The tool output sanitizer module is either breaking agent function or letting through clear attack vectors. My red team tests are getting inconsistent results.
* Sanitizer is stripping valid JSON from `nano_query` outputs, breaking downstream parsers.
* Simultaneously, it's passing through encoded PowerShell commands from `cmd_exec` with simple obfuscation intact.
* The rule set seems regex-based and order-dependent. The "strip HTML/script" rule is aggressive, the "detect encoded commands" rule is weak.
Need the actual sanitization logic or schema. Current behavior creates blind spots. Is there a default profile we can tune, or do we have to write custom rules per tool?
The order-dependency and regex-based nature you're observing is the core of the problem. It's a classic pattern matching cascade that fails to understand context. The aggressive HTML stripping likely occurs before any command detection, mangling JSON structures that incidentally contain angle brackets or script-like patterns.
You're correct that writing custom rules per tool is the only reliable path forward with the current module. The default profile is, frankly, a blunt instrument designed for web-app output. For CLI tool output like `nano_query` and `cmd_exec`, you need to invert the logic: define an allow-list schema for known-good outputs (like JSON Schema for `nano_query`) and treat everything else as suspicious, rather than applying a deny-list of bad patterns.
For the encoded PowerShell, regex is fundamentally the wrong approach. You'd need a small parsing engine that can decode common obfuscation (base64, reversed strings, escaped chars) before pattern matching, which the sanitizer likely lacks. I'd bypass its command detection entirely for that tool and pipe the output through a dedicated, stateful command-line analysis filter downstream.
You've nailed the exact pain point with the default cascade. It's a known trade-off: the default profile is optimized for a generic web context, so it's predictably bad at structured CLI output.
For `nano_query`, you'll definitely need a custom rule set that treats its output as a known JSON schema before the generic HTML stripper mangles it. The good news is the module does support that, the bad news is the docs are buried in the contributor wiki under "Tool-Specific Sanitizer Profiles."
The inconsistency you see with encoded PowerShell is a symptom of the weak deny-list. user262's suggestion to move to an allow-list for known-good patterns per tool is the right long-term fix, even if it's more upfront work.

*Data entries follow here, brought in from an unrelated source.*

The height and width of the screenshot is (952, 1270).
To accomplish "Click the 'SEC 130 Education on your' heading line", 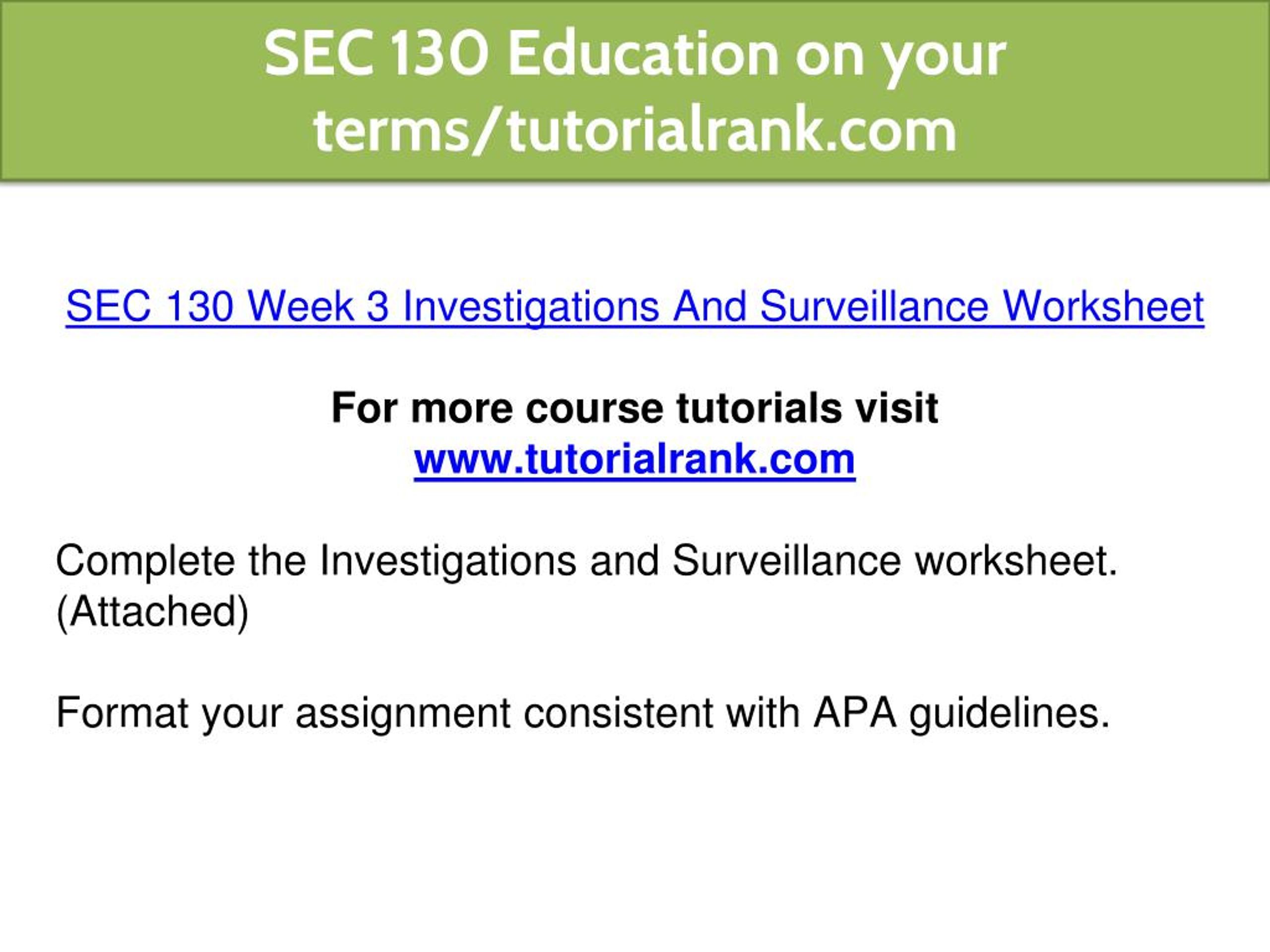I will (635, 55).
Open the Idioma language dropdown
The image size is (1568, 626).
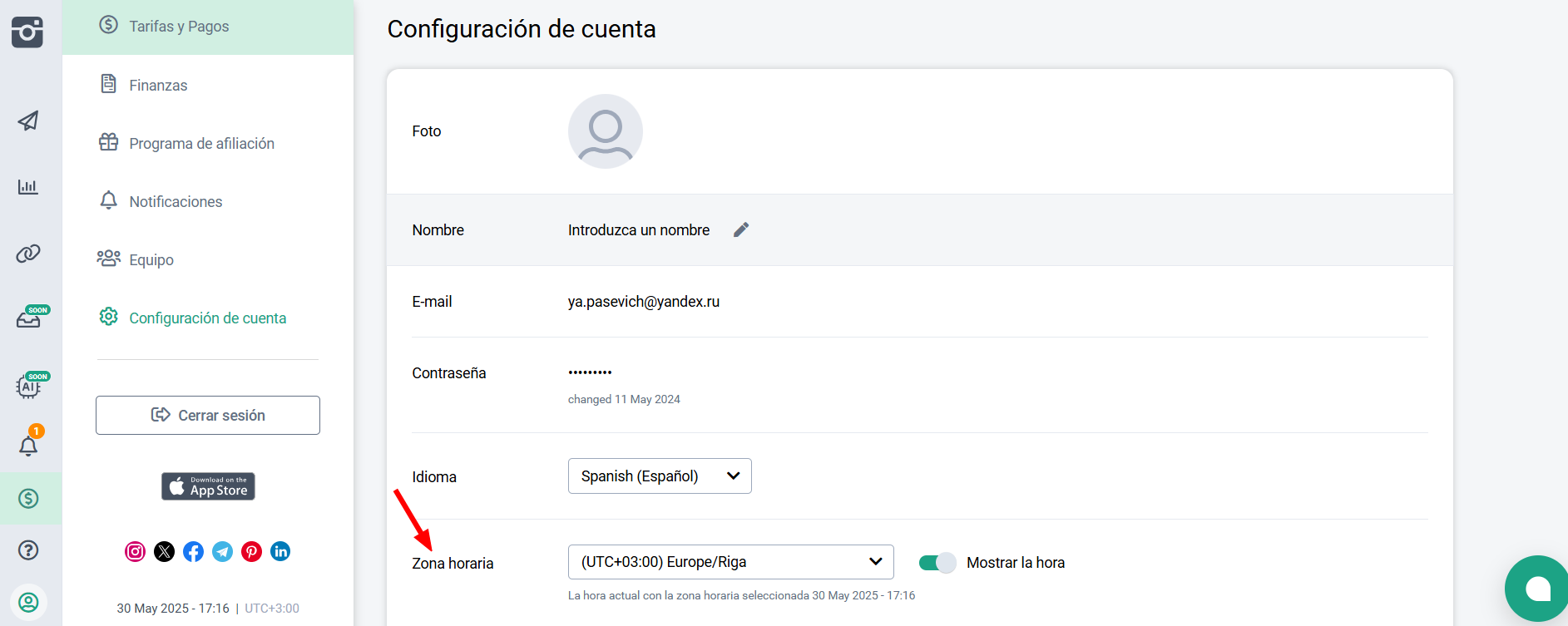[660, 476]
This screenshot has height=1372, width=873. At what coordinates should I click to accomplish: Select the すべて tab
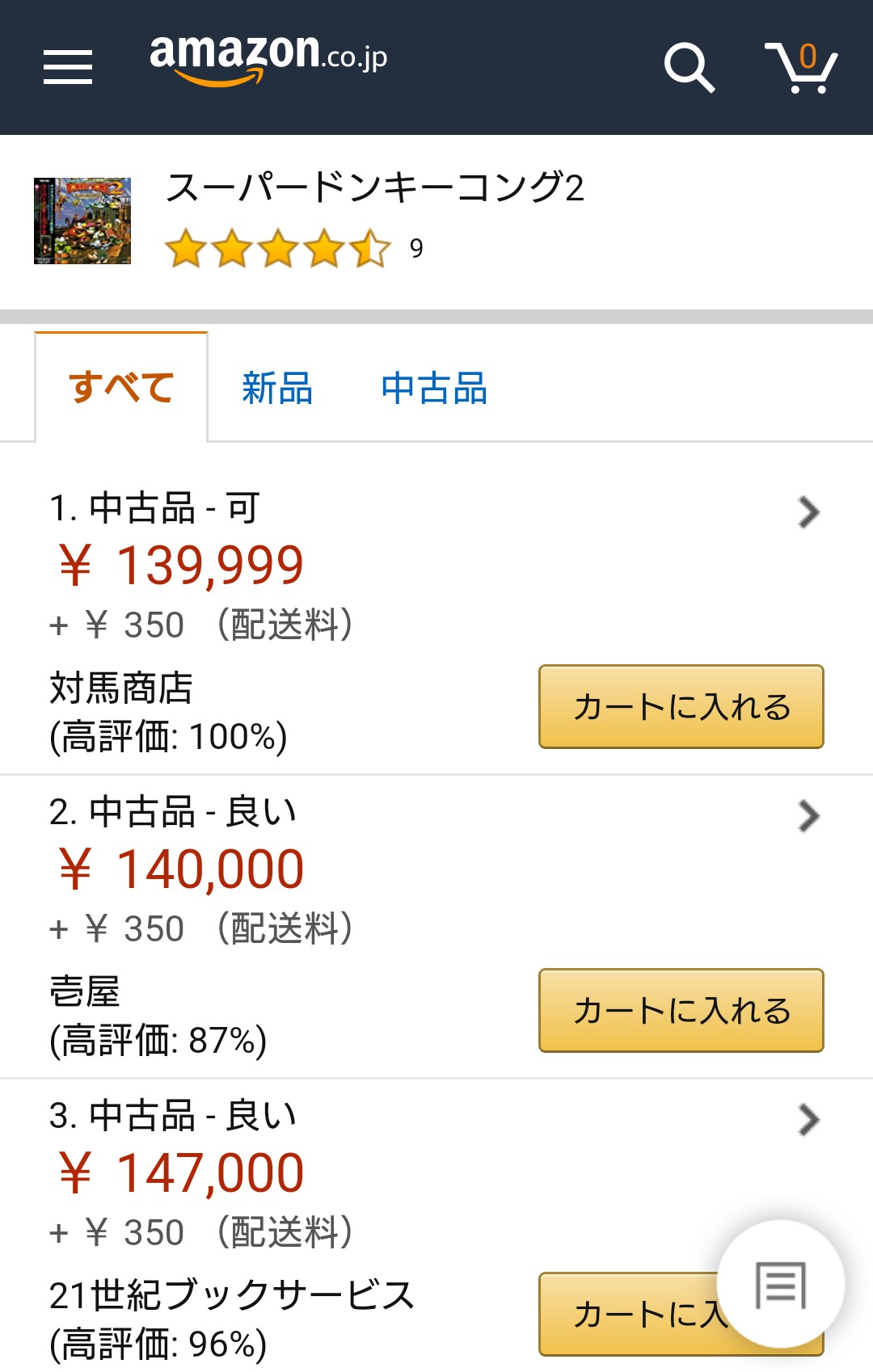pyautogui.click(x=121, y=388)
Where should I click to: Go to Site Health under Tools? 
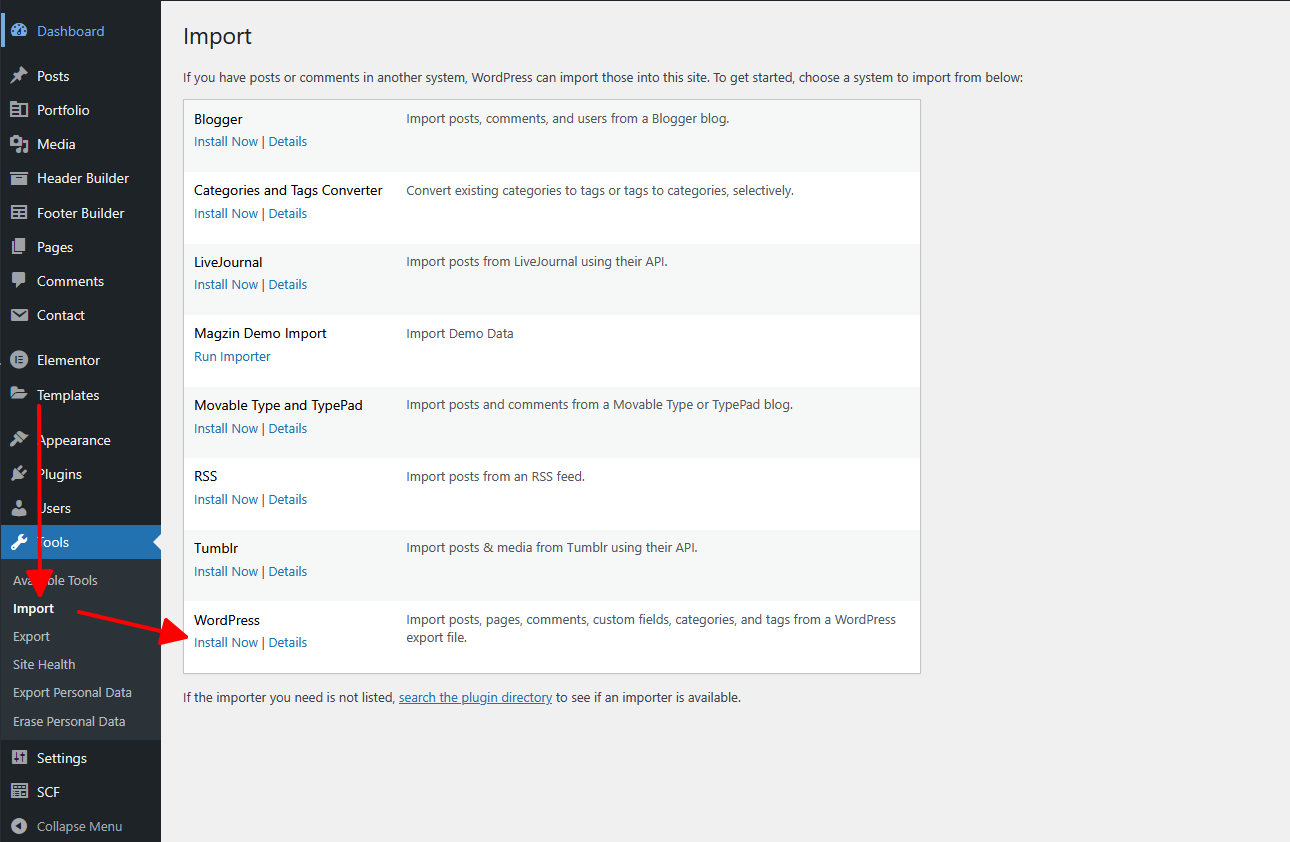click(x=44, y=664)
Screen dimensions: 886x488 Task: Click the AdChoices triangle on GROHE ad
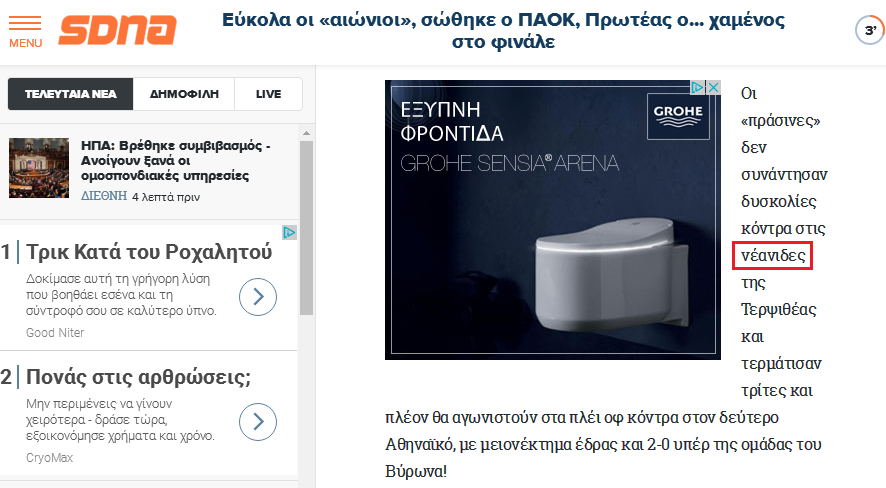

You've hit on the classic downside of a one-size-fits-all sanitizer. The default profile is exactly that - a generic set of rules meant for a broad web context, and it's terrible for structured CLI tool output.
The short answer is, yes, you have to write custom rules per tool. The module *can* do it, but the documentation is scattered. Look for the `tool_specific_profiles` config block - you can define a profile keyed to your tool's name, like `nano_query`, that applies an allow-list JSON schema *before* the default cascade butchers it.
As for the weak command detection, that's a known gap. The default regex list is minimal and easily bypassed. For `cmd_exec`, you might need to pair the sanitizer with a dedicated command-line parser that flags suspicious invocation patterns upstream.
Read the sticky.
Exactly. The `tool_specific_profiles` block is what you need, but the key is the processing order. You have to ensure the custom profile runs *before* the default cascade. If it's after, your structured JSON is already garbage.
The bigger issue is audit integrity. If the sanitizer mangles valid tool output, your forensic chain is broken. You can't prove what the tool actually returned. Log the raw output pre-sanitization in a separate, immutable stream for any tool you're applying custom profiles to. Otherwise, you're trading one security gap for an evidentiary one.
Default cascade is broken by design. It's a deny-list filter stack, not a parser.
Your two issues are the same root cause: it treats everything as untrusted text. It can't know JSON from a `nano_query` is legit, so it mangles brackets. It can't decode the PowerShell properly, so it misses the obfuscation.
You need to move to tool-specific allow-lists. Use the `tool_specific_profiles` config to attach a JSON schema validator to `nano_query`. Do it before the default stack runs, or it's useless.
For `cmd_exec`, you won't fix it with regex. You need to parse the command line upstream before the sanitizer ever sees it, then flag or block suspicious patterns there. The sanitizer's job is just to clean the output text, not understand the attack.
Assume breach. Then prove you can respond.
You're exactly right about the root cause, but framing it as "broken by design" lets the module maintainers off the hook for a decade of cargo-culting web filters into agent spaces. The deny-list filter stack is an architectural choice, not a law of nature.
> you need to parse the command line upstream before the sanitizer ever sees it
This is the critical shift everyone avoids because it's actual work. It means you need a proper command orchestration layer with intent validation, not just a text munger at the end of the pipe. The sanitizer should be a final, dumb scrubber for a known-clean output channel, not your primary line of defense. The fact we're even discussing regex for PowerShell in 2024 shows how deep the web-app security mentality has infected agent design.
So yes, the cascade is broken, but it's broken because we keep trying to make it do a job it was never meant for.